Pengadilan Tolak Praperadilan Paulus Tannos: Penolakan PN Jaksel

by -25 Views

Pengadilan Negeri Jakarta Selatan menolak gugatan praperadilan yang diajukan oleh Paulus Tannos terhadap Komisi Pemberantasan Korupsi (KPK). Keputusan tersebut diambil setelah majelis hakim memutuskan bahwa permohonan praperadilan tersebut tidak dapat diterima. Hal ini disebabkan oleh kesalahan objek dalam permohonan yang diajukan oleh Paulus Tannos. Sehingga, proses penyidikan kasus dugaan korupsi e-KTP yang melibatkan Paulus Tannos tetap dilanjutkan.

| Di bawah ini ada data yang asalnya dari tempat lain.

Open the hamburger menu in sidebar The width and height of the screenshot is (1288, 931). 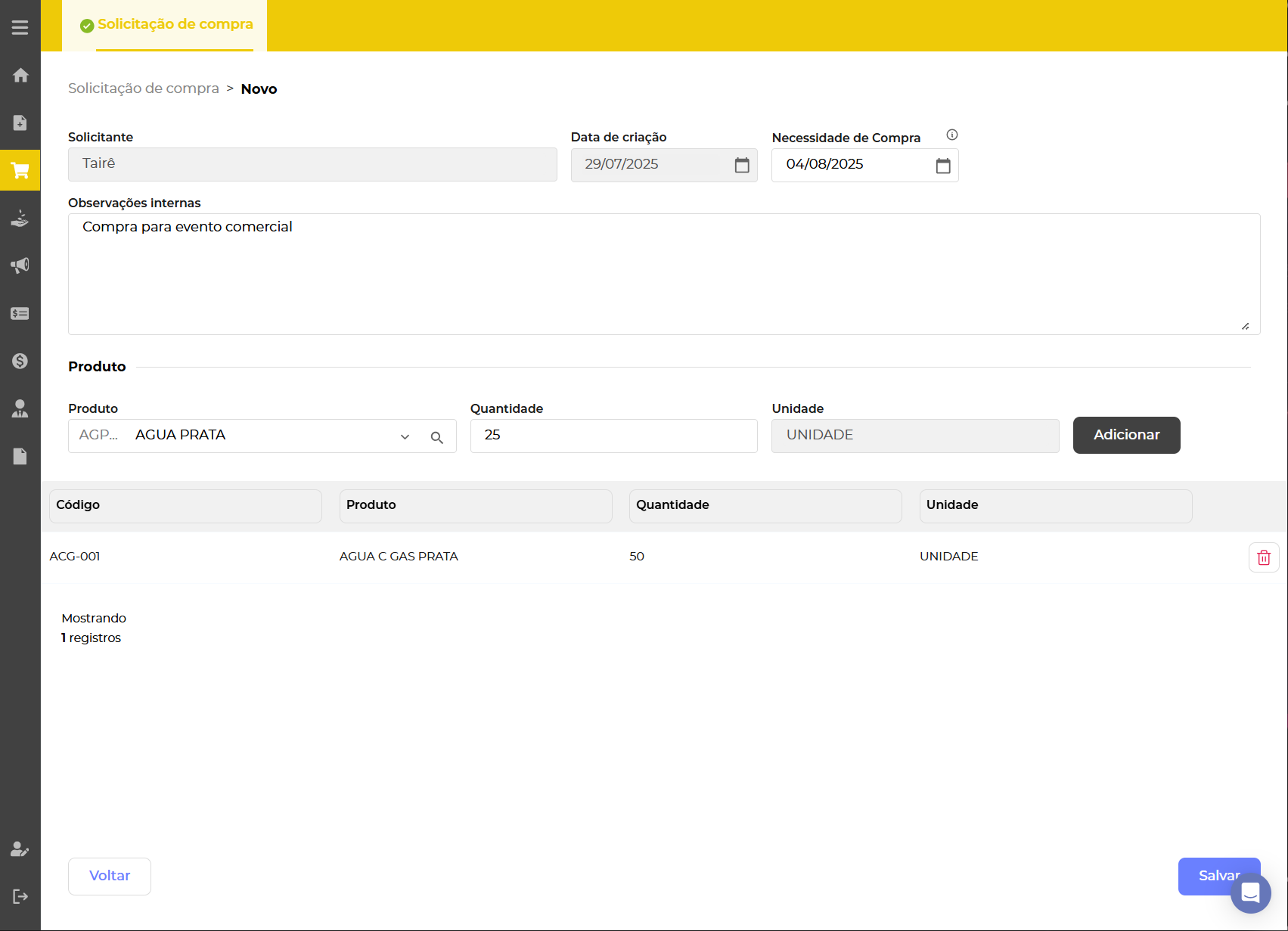click(20, 28)
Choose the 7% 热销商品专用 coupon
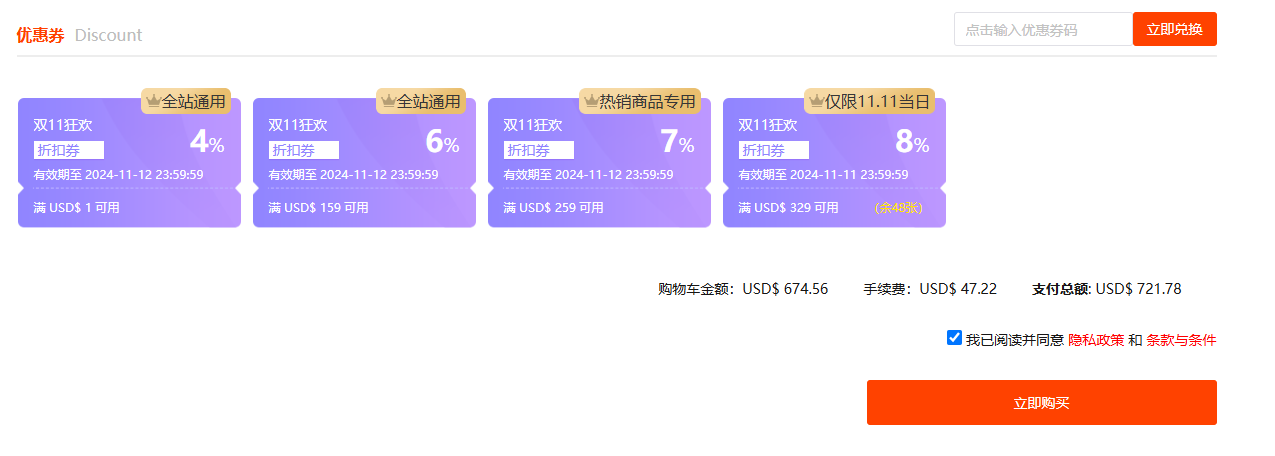This screenshot has width=1275, height=456. click(599, 162)
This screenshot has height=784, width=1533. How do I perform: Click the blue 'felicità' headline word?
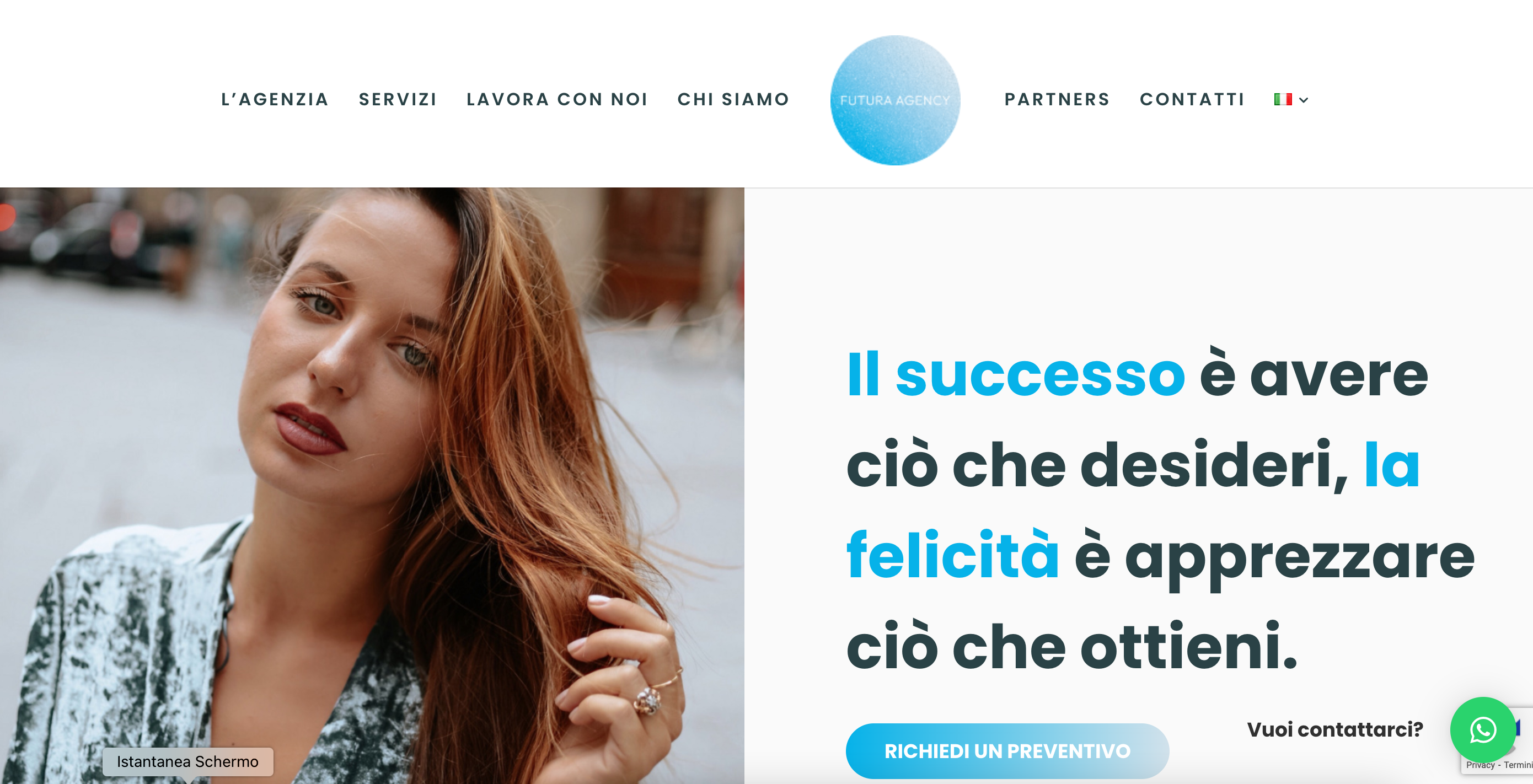point(952,556)
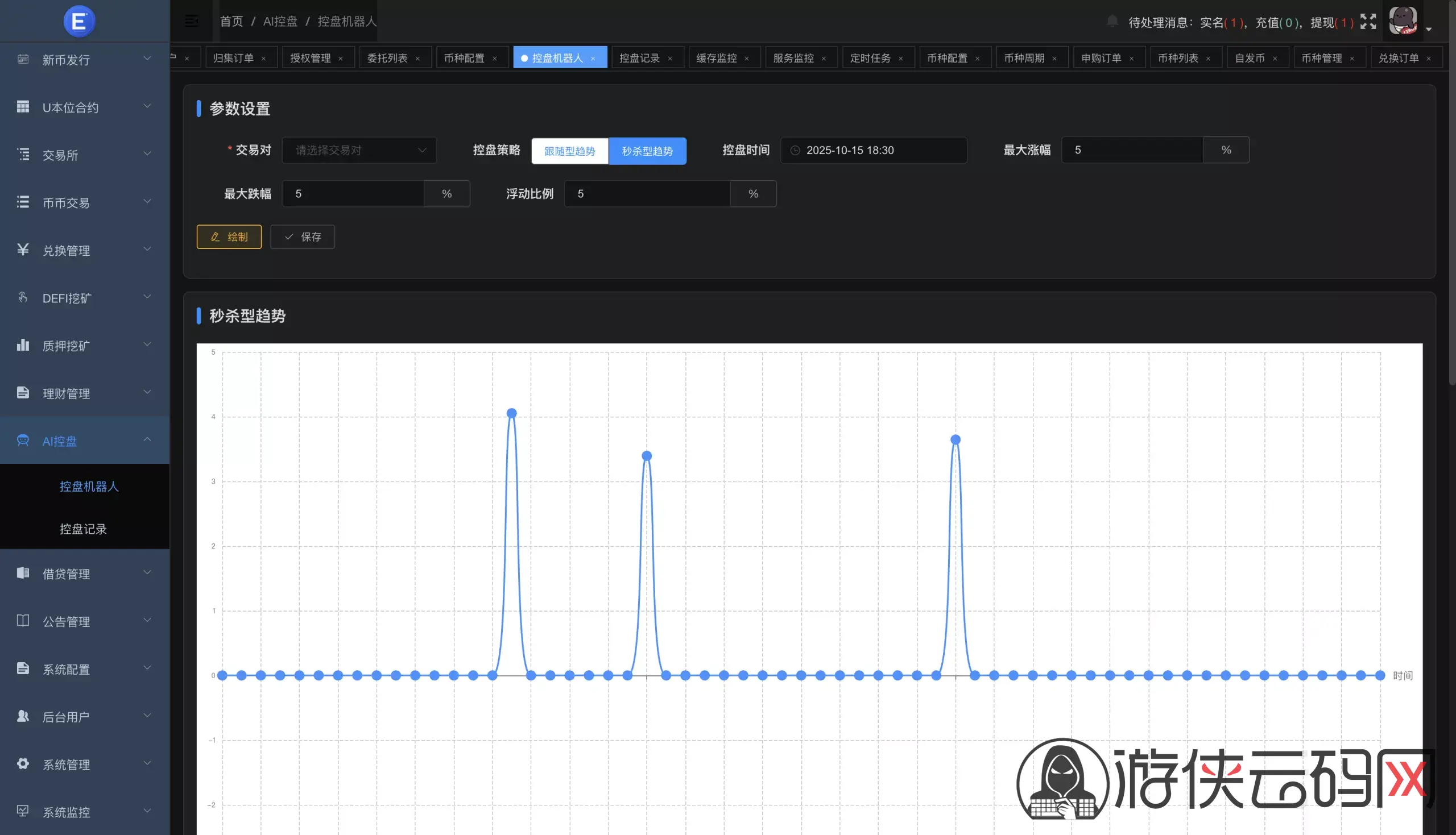Viewport: 1456px width, 835px height.
Task: Click the 保存 button
Action: point(303,237)
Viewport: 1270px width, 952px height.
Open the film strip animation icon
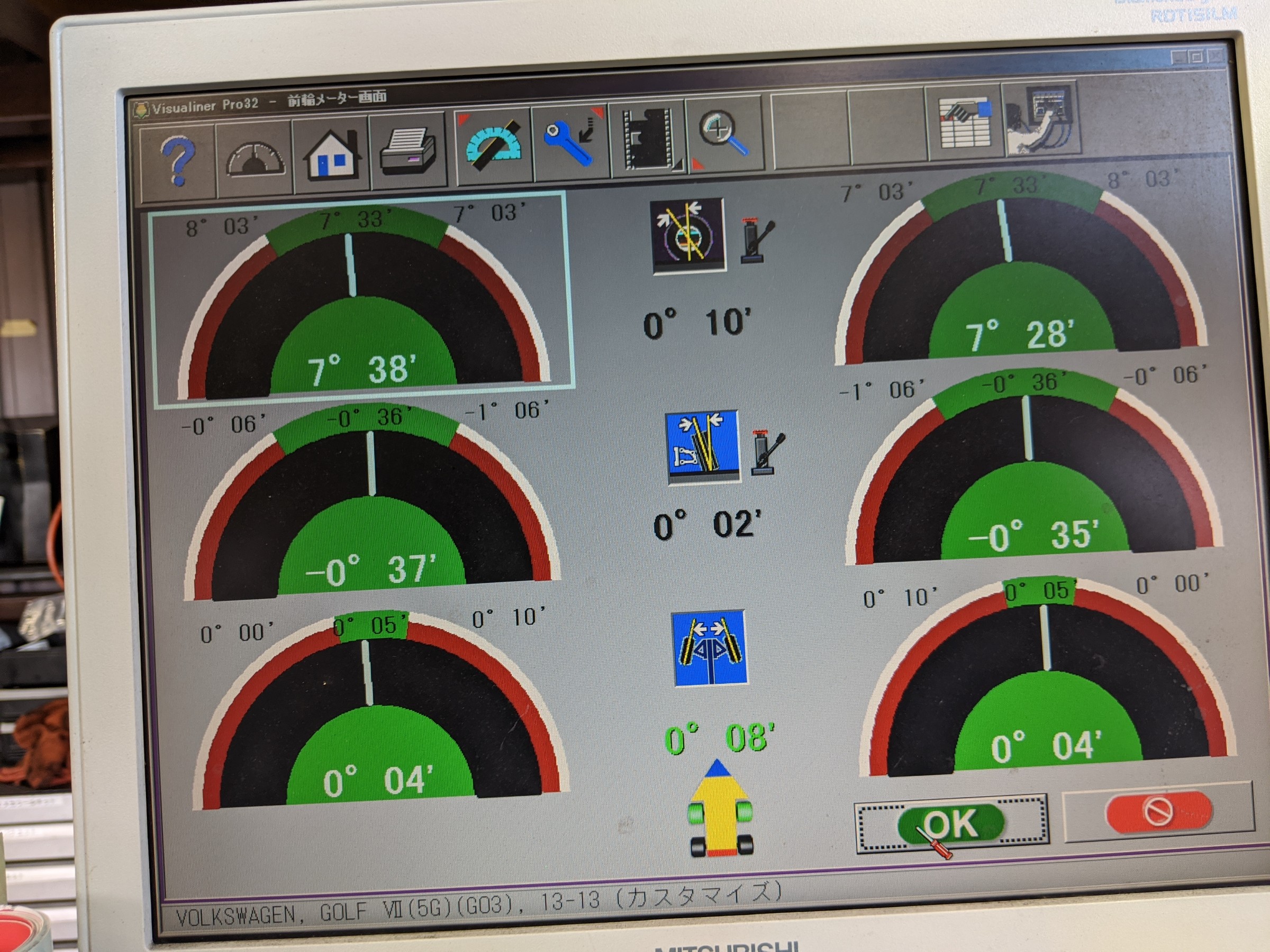pos(649,140)
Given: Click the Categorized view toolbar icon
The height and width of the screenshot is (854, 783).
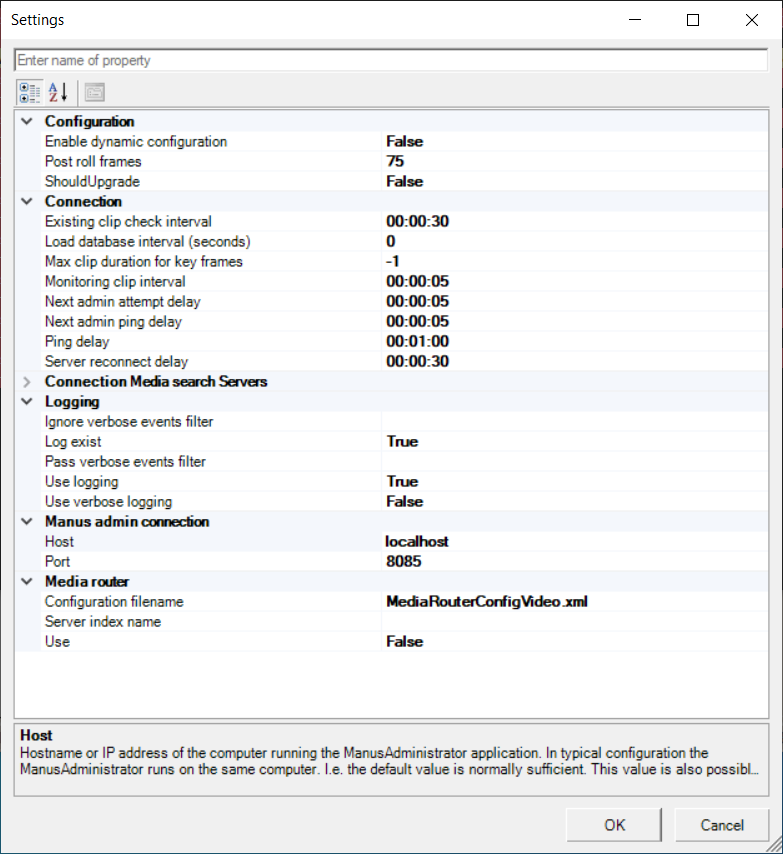Looking at the screenshot, I should point(29,93).
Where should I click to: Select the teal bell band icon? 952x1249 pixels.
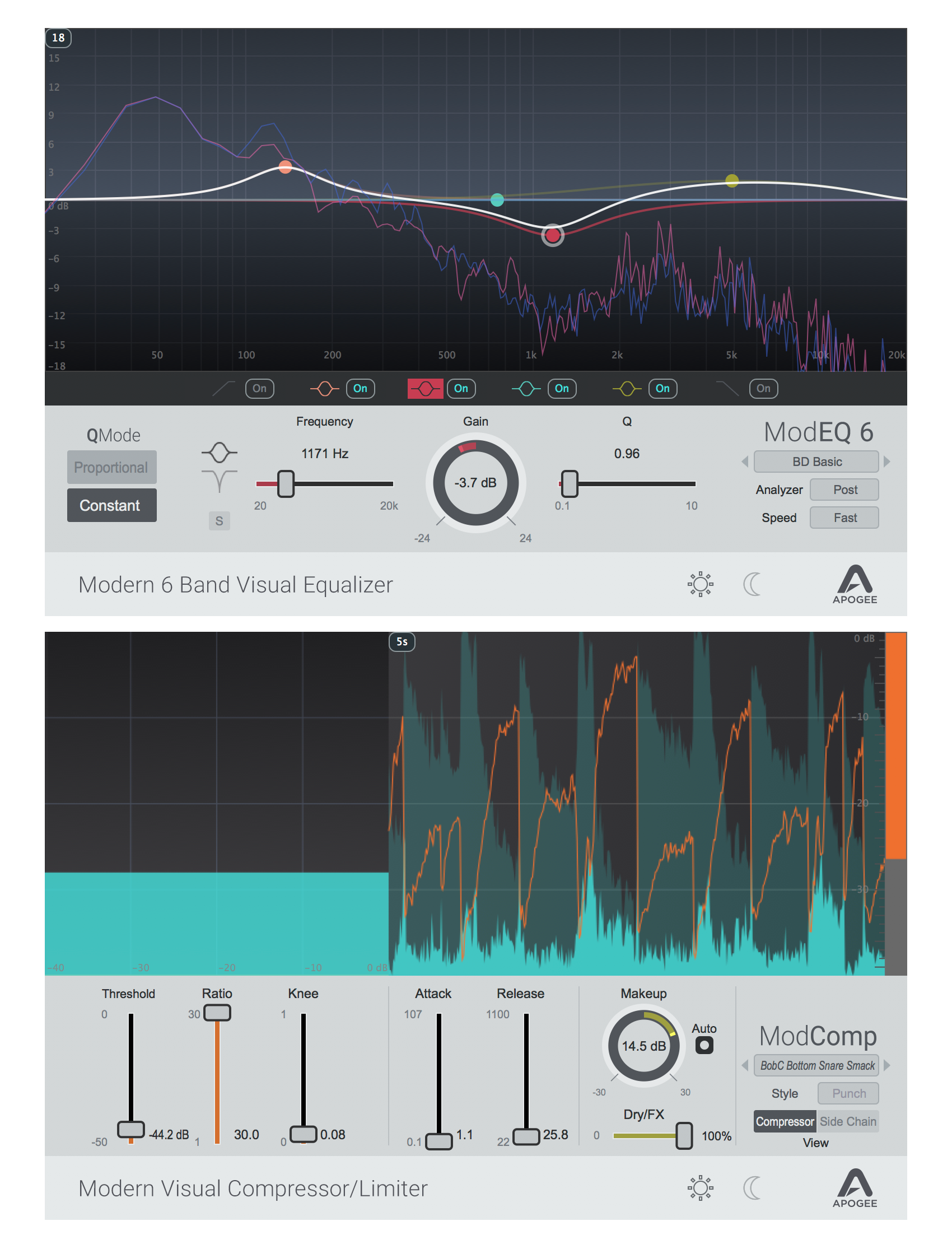click(x=526, y=389)
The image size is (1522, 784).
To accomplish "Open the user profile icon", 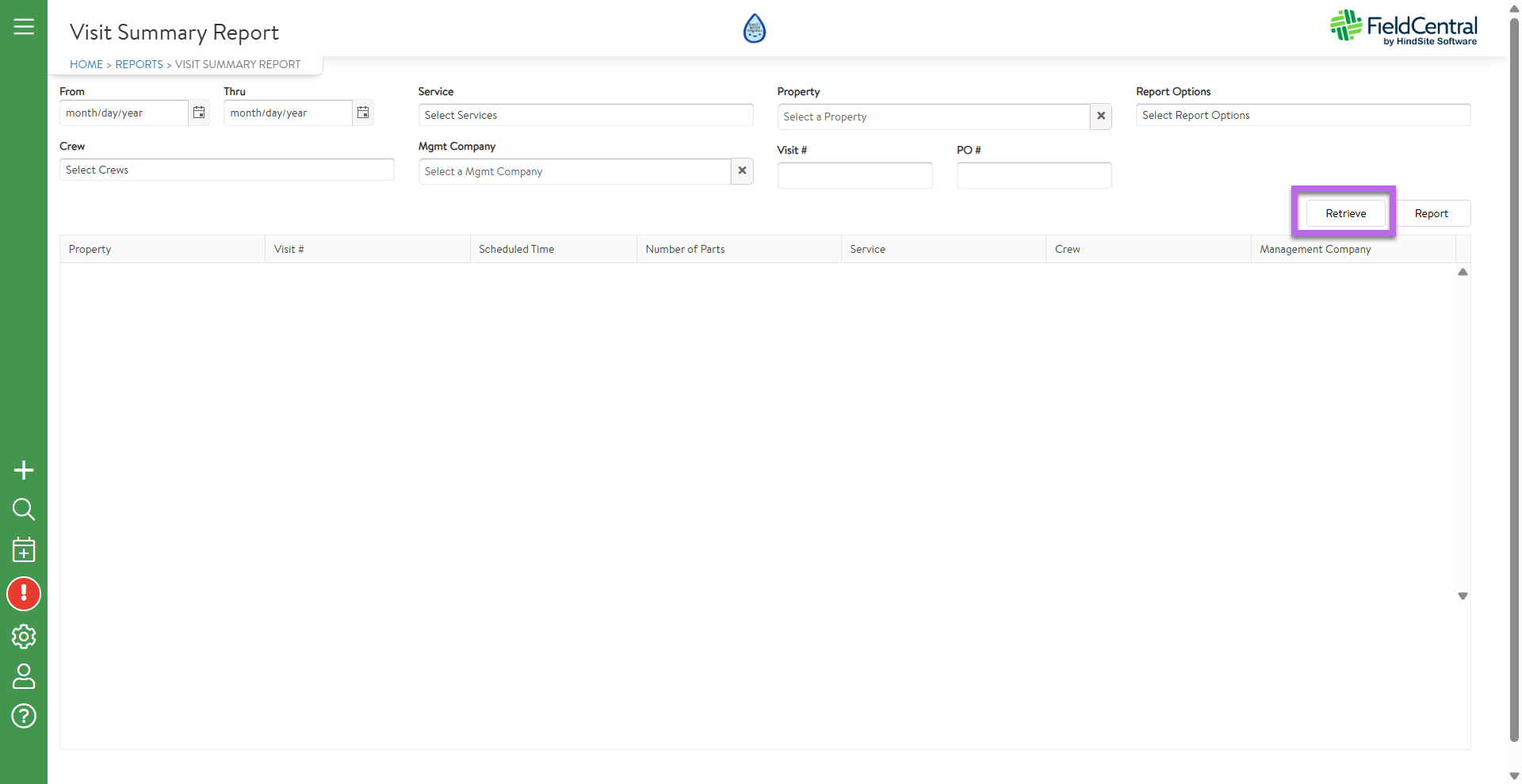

Pertimbangan dari Hakim PN Jakarta Selatan juga menyebutkan bahwa penangkapan dan penahanan Paulus Tannos dilakukan oleh otoritas Singapura, bukan oleh aparat hukum Indonesia atau KPK. Oleh karena itu, gugatan praperadilan tersebut tidak termasuk dalam objek yang dapat diajukan sesuai dengan aturan yang berlaku. Meskipun demikian, tim Biro Hukum KPK menyatakan bahwa mereka menghormati keputusan hakim PN Jakarta Selatan yang menolak gugatan praperadilan Paulus Tannos.

Paulus Tannos sendiri telah ditangkap di Singapura pada awal Januari 2025 dan sedang menjalani proses ekstradisi di pengadilan Singapura. Dia ditetapkan sebagai tersangka baru dalam kasus korupsi pengadaan e-KTP dengan dugaan kerugian negara sekitar Rp2,3 triliun. Namun, Paulus Tannos melarikan diri ke luar negeri dan mengganti identitasnya, sehingga menjadi daftar pencarian orang oleh KPK sejak Oktober 2021. Perkembangan selanjutnya terkait kasus ini masih menunggu proses hukum yang berjalan.